This article is part of the supplement: Proceedings of the Ninth Annual Research in Computational Molecular Biology (RECOMB) Satellite Workshop on Comparative Genomics
Genomic distance under gene substitutions
1 Instituto Nacional de Metrologia, Qualidade e Tecnologia, Duque de Caxias, 25250-020, Brazil
2 AG Genominformatik, Technische Fakultät, Universität Bielefeld, Bielefeld, 33594, Germany
BMC Bioinformatics 2011, 12(Suppl 9):S8 doi:10.1186/1471-2105-12-S9-S8Published: 5 October 2011
The distance between two genomes is often computed by comparing only the common markers between them. Some approaches are also able to deal with non-common markers, allowing the insertion or the deletion of such markers. In these models, a deletion and a subsequent insertion that occur at the same position of the genome count for two sorting steps.
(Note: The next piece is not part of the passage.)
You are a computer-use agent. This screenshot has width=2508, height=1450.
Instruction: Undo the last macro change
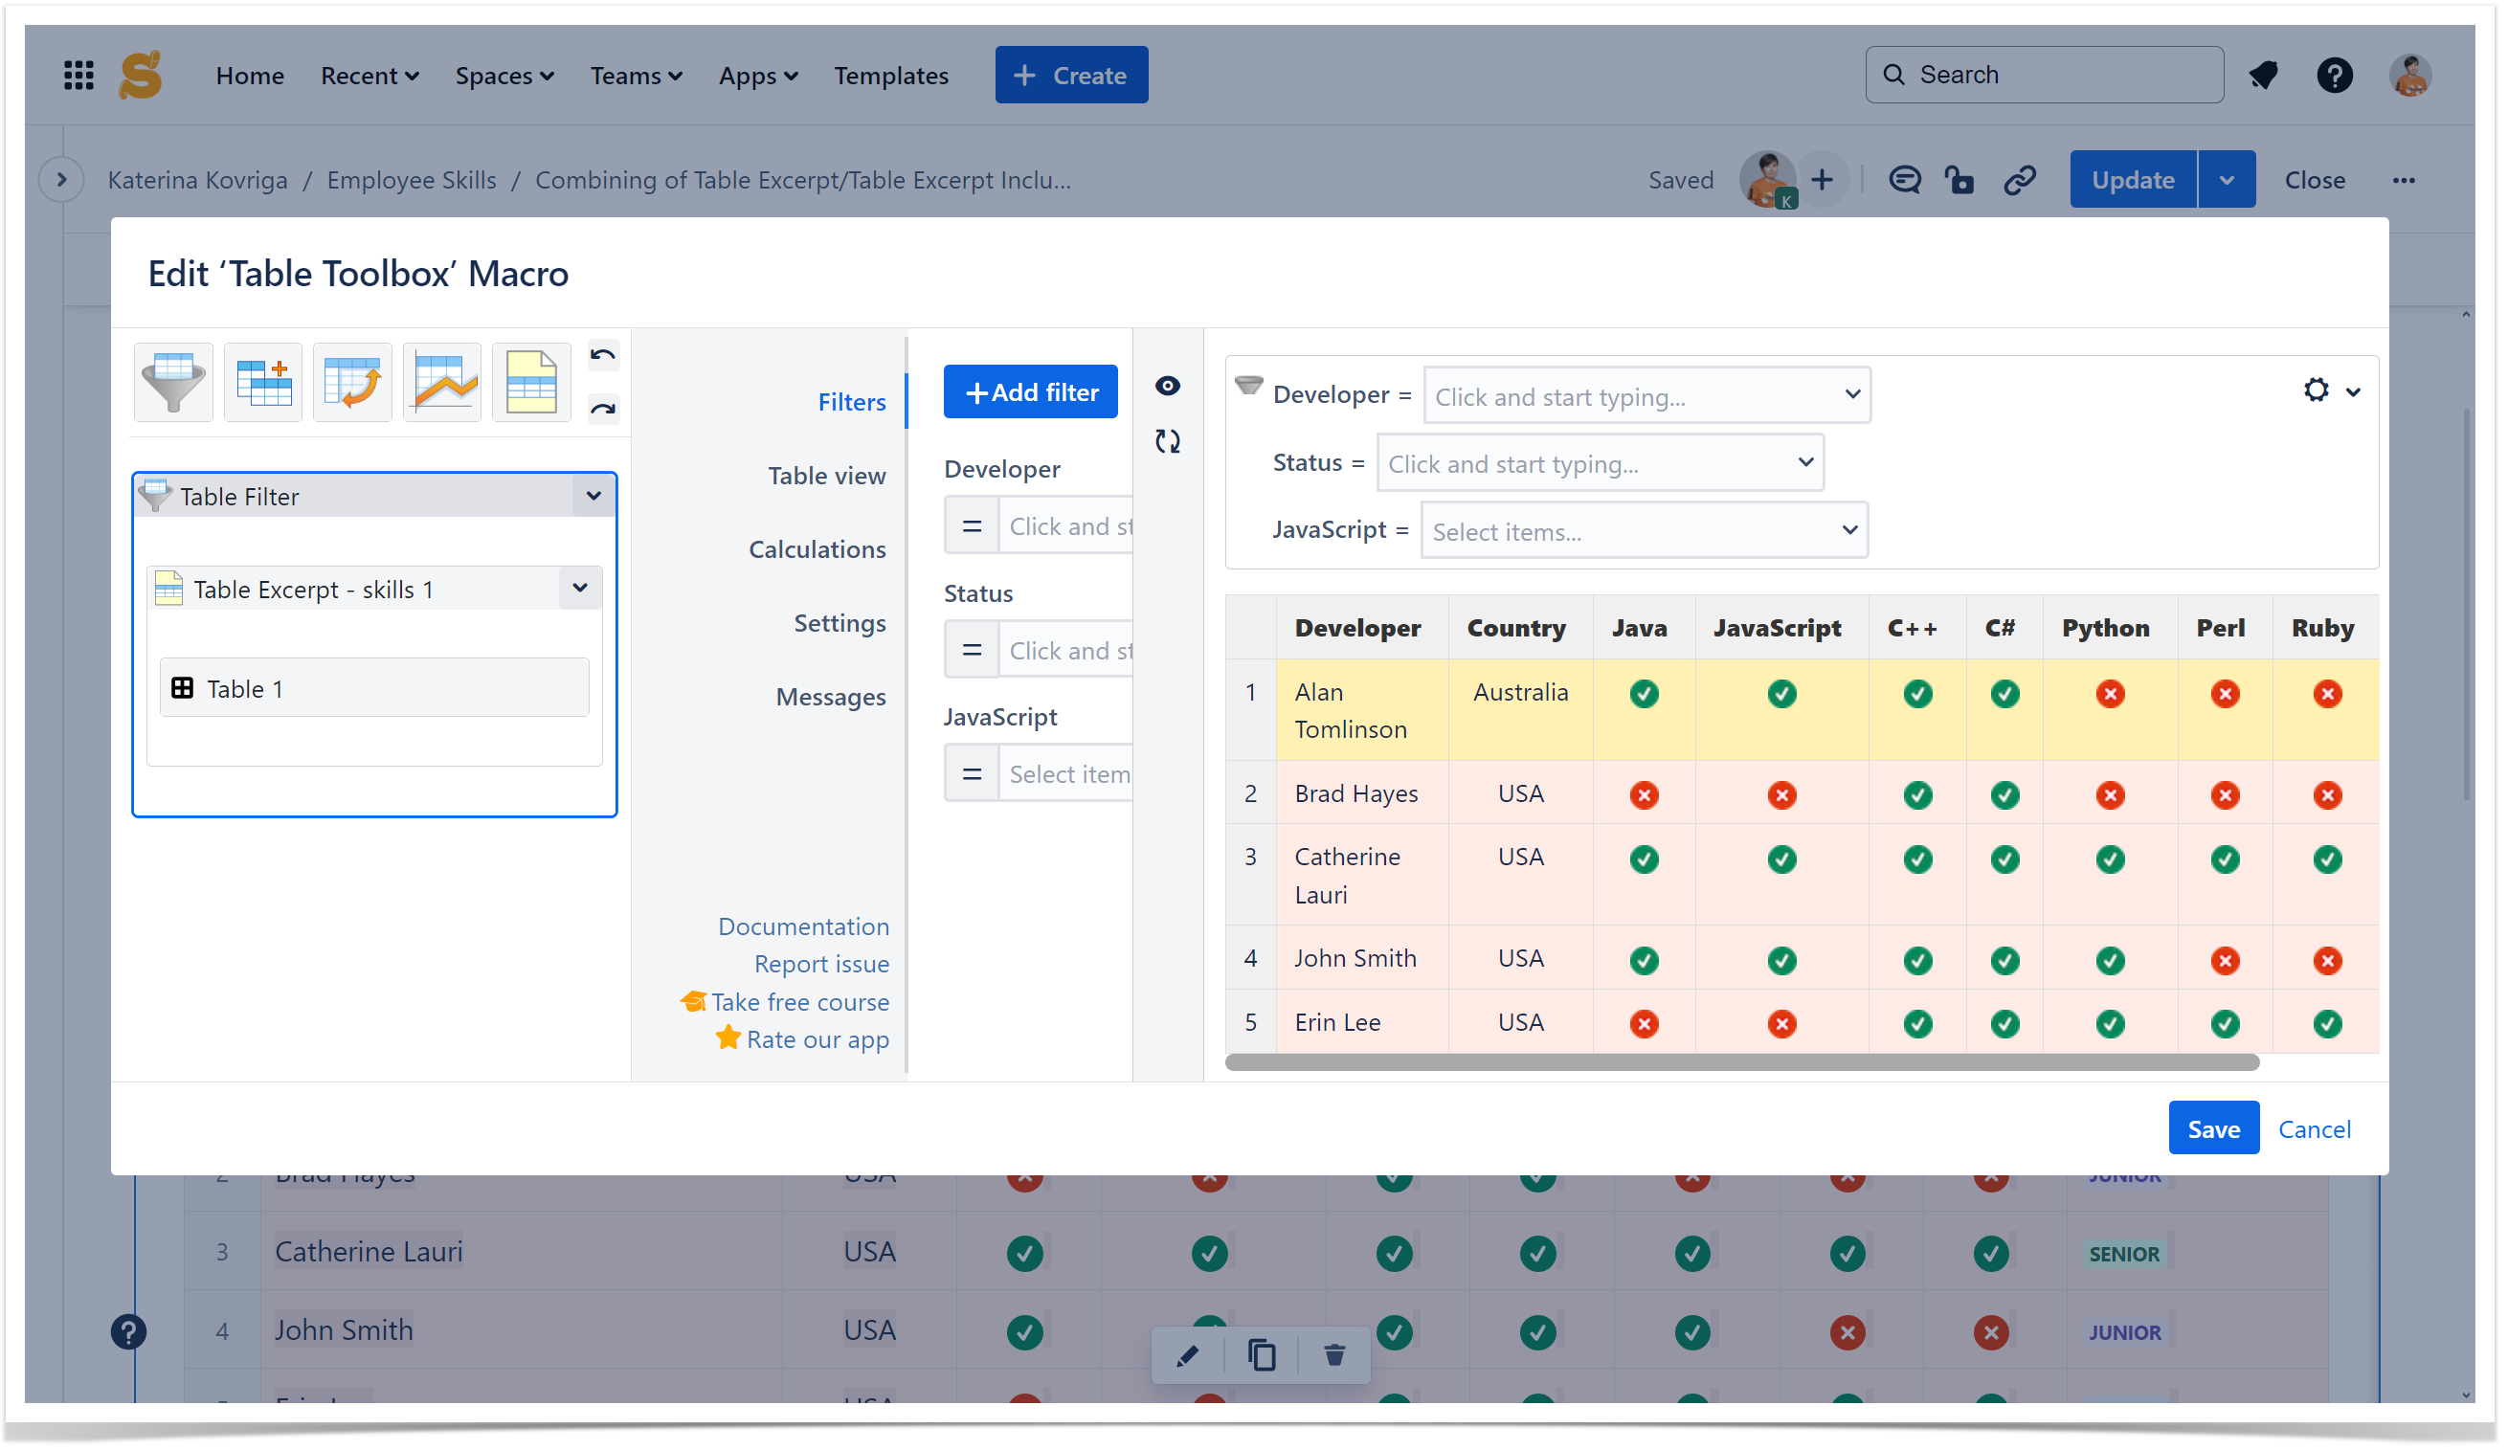pos(603,356)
Here we propose a new model that sorts non-common markers with substitutions, which are more powerful operations that comprehend insertions and deletions. A deletion and an insertion that occur at the same position of the genome can be modeled as a substitution, counting for a single sorting step.
Comparing genomes with unequal content, but without duplicated markers, we give a linear time algorithm to compute the genomic distance considering substitutions and double-cut-and-join (DCJ) operations. This model provides a parsimonious genomic distance to handle genomes free of duplicated markers, that is in practice a lower bound to the real genomic distances. The method could also be used to refine orthology assignments, since in some cases a substitution could actually correspond to an unannotated orthology.